168.古い友
王太子視点です。しれっと魔界まで行ってます。
「彼女の本質って、何だと思う?」
「………急になんだ」
久しぶりに帰って友人の部屋に入ってのんびりしている。
いやー、やっぱりここの空気は美味しいね。
「つか、不法侵入してくるなよ」
「良いじゃん。俺らの仲だし」
「人に全部投げてった奴が何か言ってんな」
んー、酷い言われようだ。
カトラル……今はヴァーミリオンだっけか。いつになってもこいつは苦労人だな。
昔はやりたい放題の俺たちをまとめて、今はいなくなった皇子の代わりに仕事して。
………想像以上にハードだな。あいつがいれば楽だったろうけど。
「つか、いるなら手伝えよ」
「えー、書類仕事パス」
「時期国王がそれで良いのかよ」
優秀な部下がいるからね。それよりも、
「彼女、死んでるよね? 正確には、一度死んでる」
「…………お前が他人に興味を持つなんて珍しいな」
「だって気になるじゃん。『魔力の泉』なんて」
生き物にはそれぞれ、器がある。
その器には満杯の水が入っていて、その水が魔力、器は身体。器から水が溢れることはなく、使うときは器から必要分の水を掬う感覚だ。
それを『魔力の泉』は無視している。
器から止めどなく溢れる水。そして器の下で水を受け止めるまた別の器。常に満杯であり、枯れることがない。まさに泉。それを人間が耐えきることなどできない。だからこそ、再従妹殿は一度死んでいるはずなのだ。

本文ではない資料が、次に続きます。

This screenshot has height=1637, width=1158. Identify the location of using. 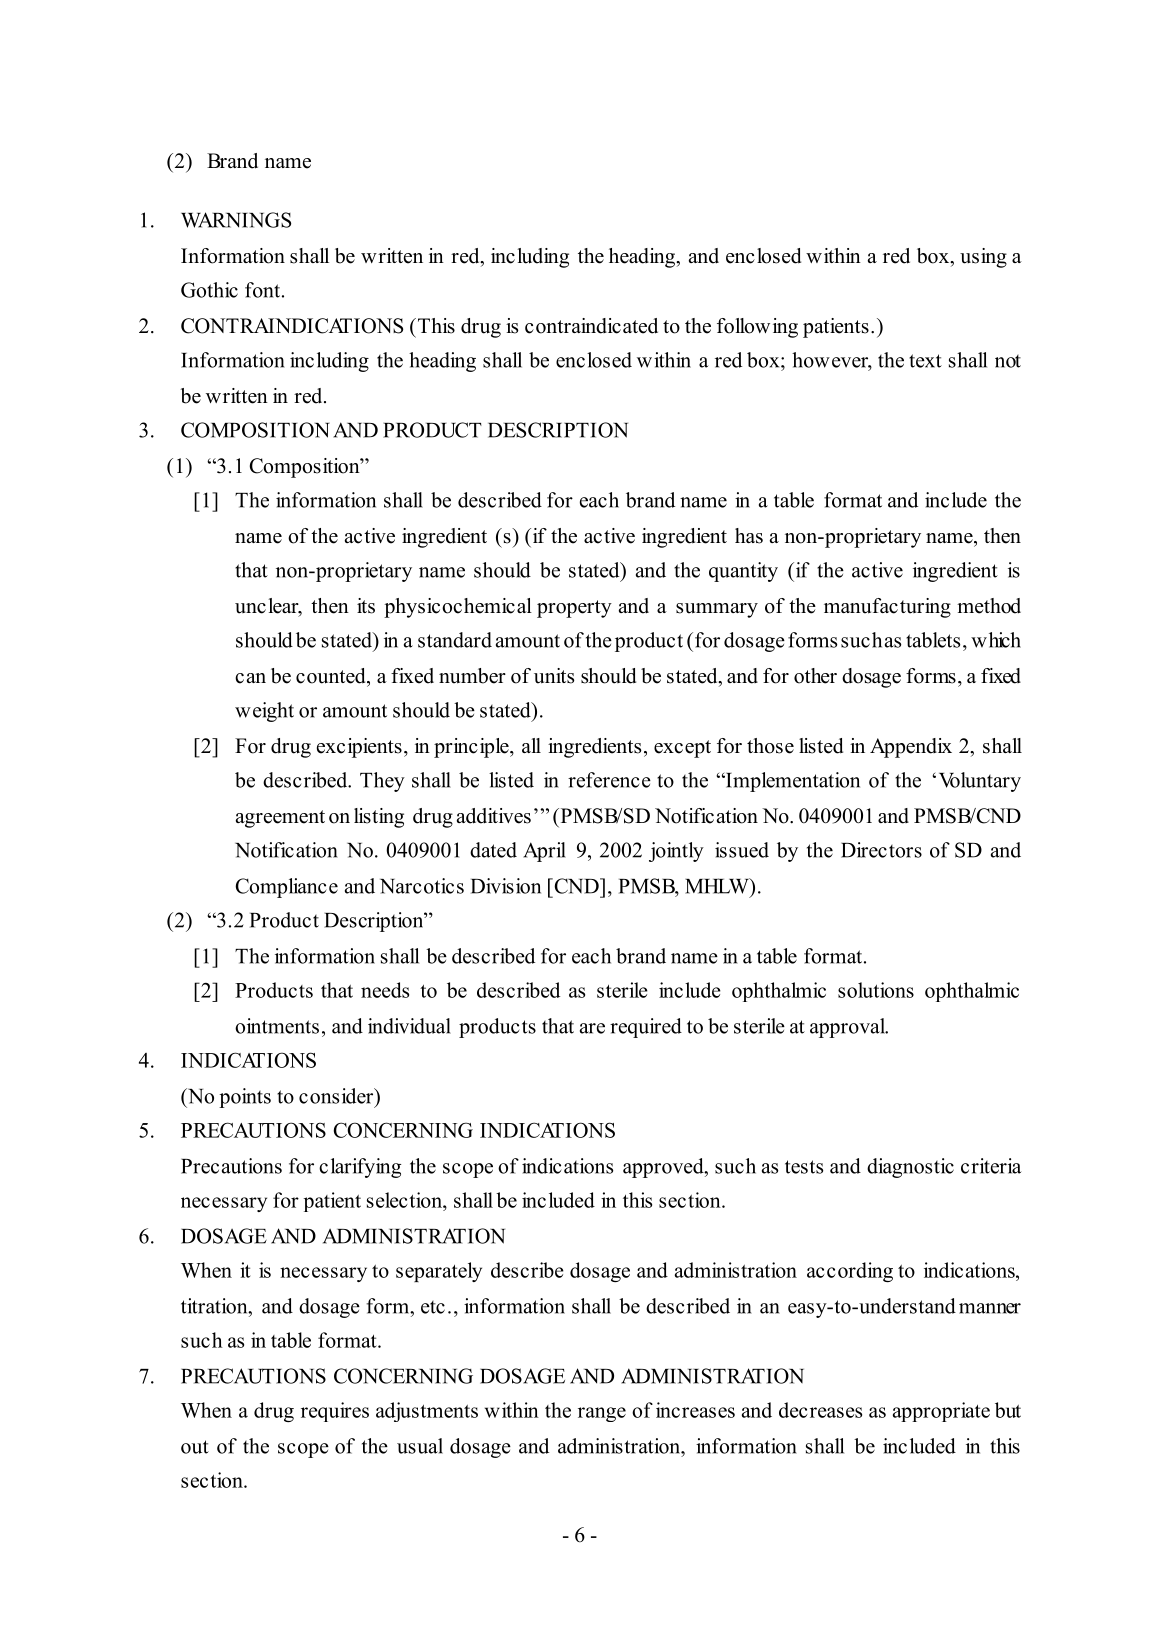
(983, 258).
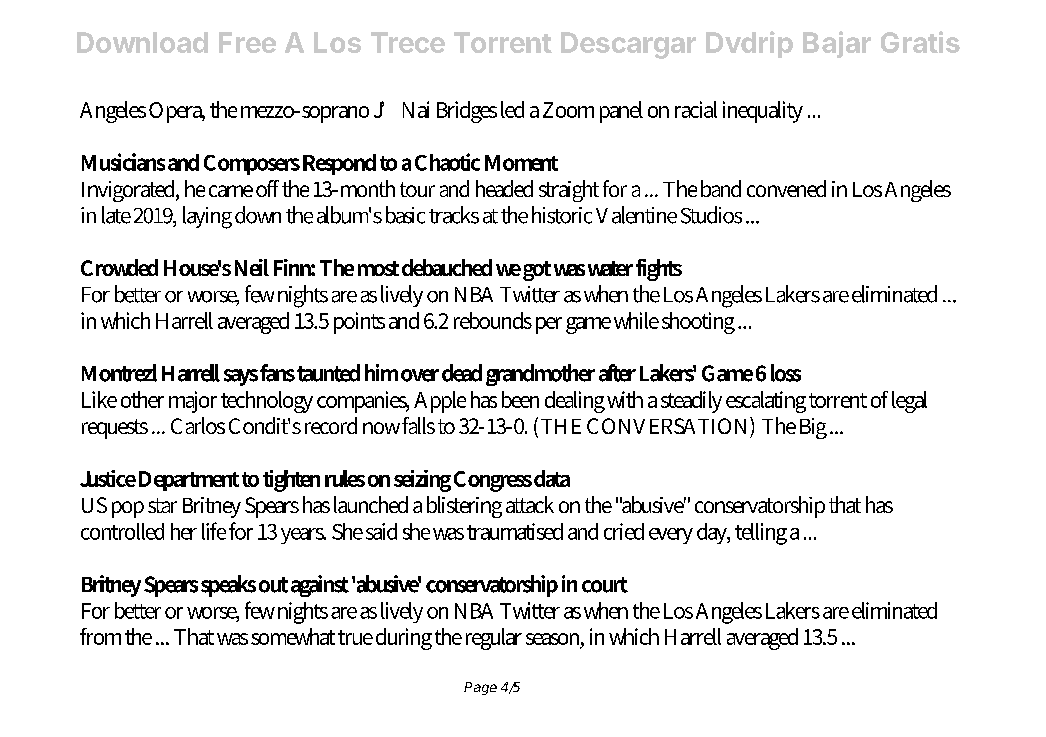 The height and width of the image is (737, 1046). Describe the element at coordinates (252, 267) in the image. I see `Neil` at that location.
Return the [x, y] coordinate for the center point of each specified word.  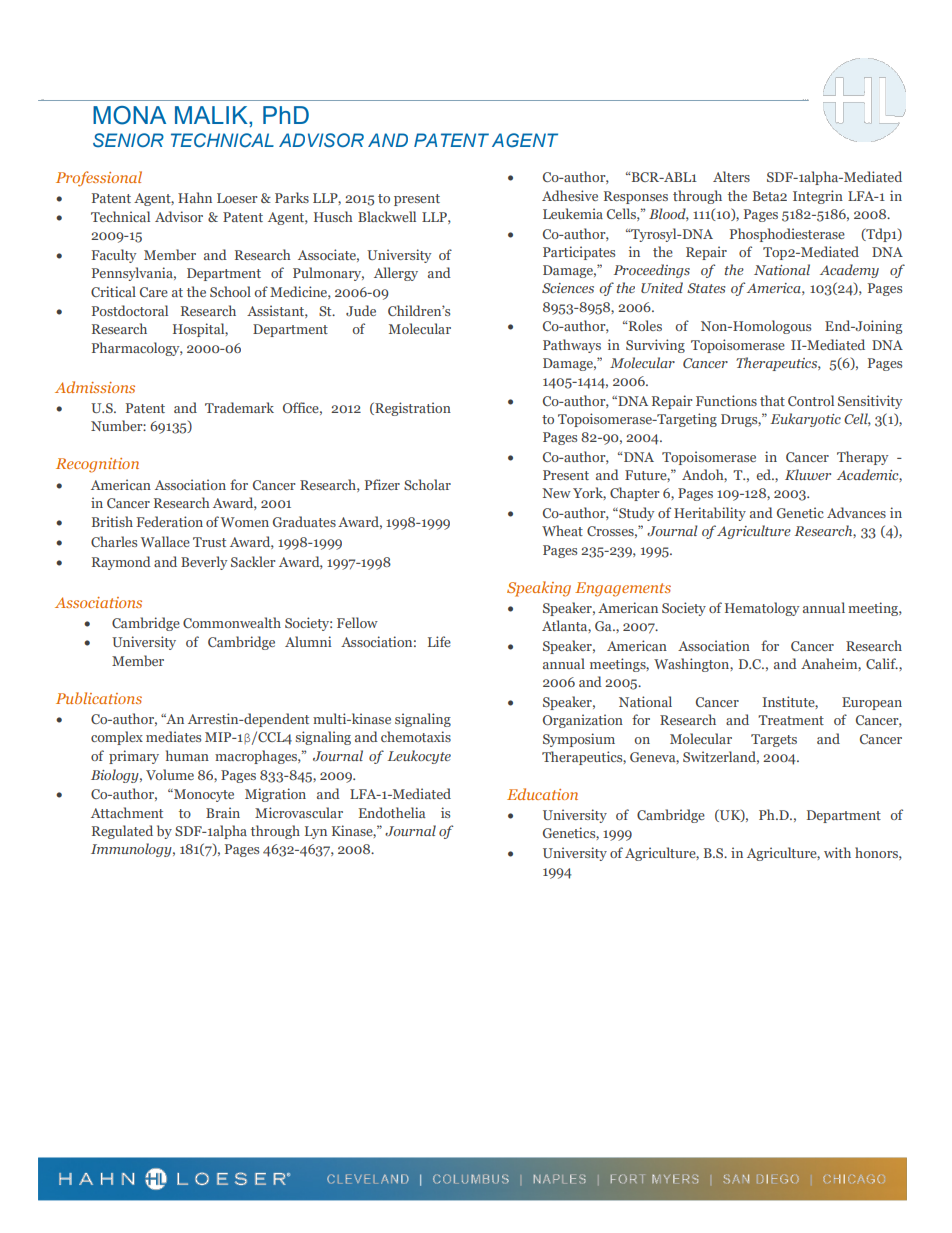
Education [542, 794]
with [837, 852]
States [706, 288]
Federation [170, 521]
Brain [223, 812]
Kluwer [808, 474]
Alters [731, 176]
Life [439, 641]
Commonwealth [232, 622]
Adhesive [570, 195]
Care [154, 292]
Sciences [568, 288]
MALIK [212, 115]
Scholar [427, 484]
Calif [882, 663]
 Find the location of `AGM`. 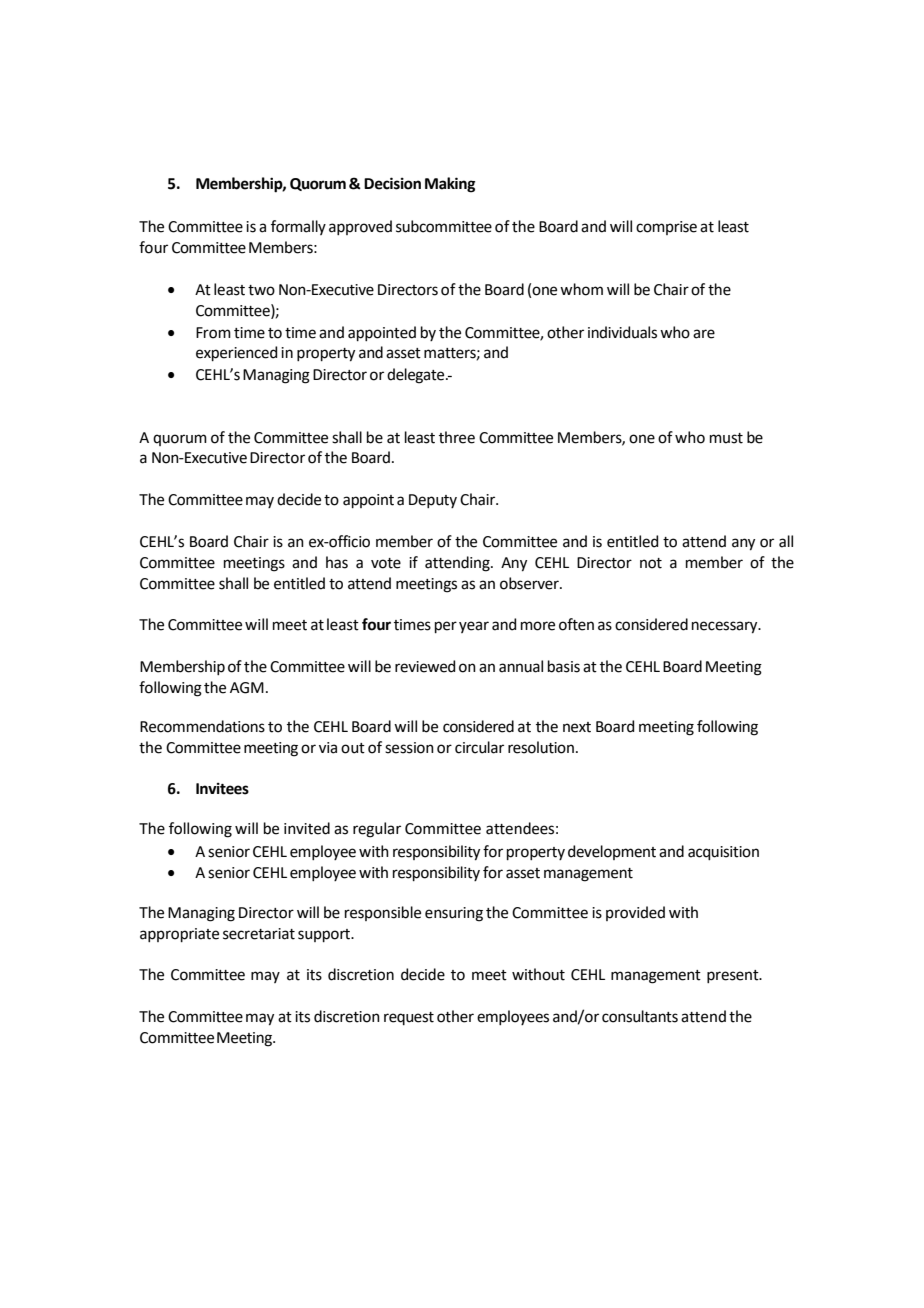

AGM is located at coordinates (247, 688).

「一度器を壊し、新たに形成しないと耐えきるなんて無理だろ」
「…………それは学者としての意見か?」
「そうだね。『魔力の泉』に耐えきれる存在を俺は知らない。あるとすれば、龍王の子ども。人間では不可能だろ」
まあ、その龍王の子どもも、もう死んでるんだけどね。俺もその子どもが生まれる前に死んじゃったし。
「見たかったな、龍王の子ども。あーあ、あんとき簡単に死んじゃったからなぁ」
「それはお前の不注意だ。俺のせいじゃねぇぞ」
「知ってる。でもフローリアとかバカみたいに泣いてたじゃん」
「あれはまあ。仕方ないだろ」
仕方ないとか言ってるけど、お前無理だとか言ってすぐに俺のこと切り捨てたの覚えてるからな?
「守護者ってそんな特別なのかね」
「…………嫌みか?」
「だってあんま知らないし。世界樹と守護者のこと」
魔界と天界の境にある浮島の中央にある大樹。世界を管理してるだのなんだのとか。まあ、興味ないけどさ。その守護者とやらが、こいつらしい。
「別に特別なことは何もしないが、何が起こってるのか誰に聞くでもなく把握できるのは利点だな」
「それ、君の天使にも適用されるの?」
「ない。俺が守護者なだけであって、あれは他だからな」
…………こいつは、元神族。だからこいつの天使も守護者の役割があると思ったけれど、違うらしい。
「…………他人を道具として見るのは変わらずか?」
「問題ないだろ。そう見ててもどうせ勝手についてくる」
こいつ、本当に再従妹殿に似てるよね。
「じゃ、俺帰るね」
これ以上いると殺られそうなため、さっさと逃げる。
勝手に出てきたけど、あっちじゃ何日経ってるのかな。やばい、怒られそう。